Let $G$ be a group of order 24 without normal sylow subgroups.
From sylow theory, $n_2=3$, $n_3=4$. Let $G$ act by conjugation on its sylow $3$-subgroups with the corresponding homomorphism $\phi : G \to S_4$.
The action is transitive from sylow's theorems.
Further, a sylow $3$-subgroup cannot normalize any other sylow $3$ subgroup, thus any element of a sylow $3$ subgroups acts as a 3-cycle on the sylow subgroups not containing it.
Taking the square of such an element results in the inverse $3$ cycle. Thus, $\phi(G) \le S_4$ must contain all $3$-cycles in $S_4$, so it contains $A_4$. It is left to prove that it equals $S_4$.
Assume by contradiction that $\phi(G) = A_4$. then $\phi$ has a kernel of order 2. So there is a single nontrivial element in the kernel, $z$. Since $\left< z \right>$ is the kernel of $\phi$, it is normal in $G$. Consider $G/\left<z\right>$: Since $\left< z \right>$ is normal in $G$, it is contained in all three $2$-sylow subgroups of $G$. From the lattice isomorphism theorem, we can conclude that there are three $2$-sylow subgroups of $G/ \left< z \right>$.

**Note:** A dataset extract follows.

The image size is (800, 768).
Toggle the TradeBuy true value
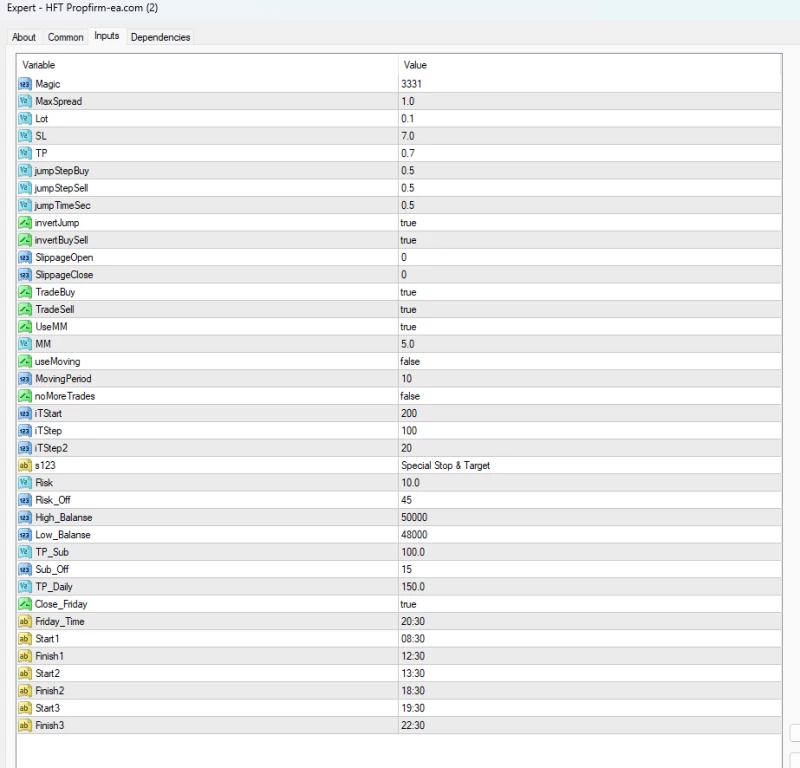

It is simple to prove that all groups of order 12 must have some normal sylow subgroup (via counting elements). Thus, $G/ \left< z \right>$ must have a normal sylow $3$-group. Thus the images of the four $3$-sylow subgroups of $G$ under the natural projection must be equal. Thus, there are four distinct elements of $G$ whose class in $G/ \left< z \right>$ is equal, which is absurd as $ | \left< z \right> | = 2$.
Is my proof correct? Alternative proofs are welcome.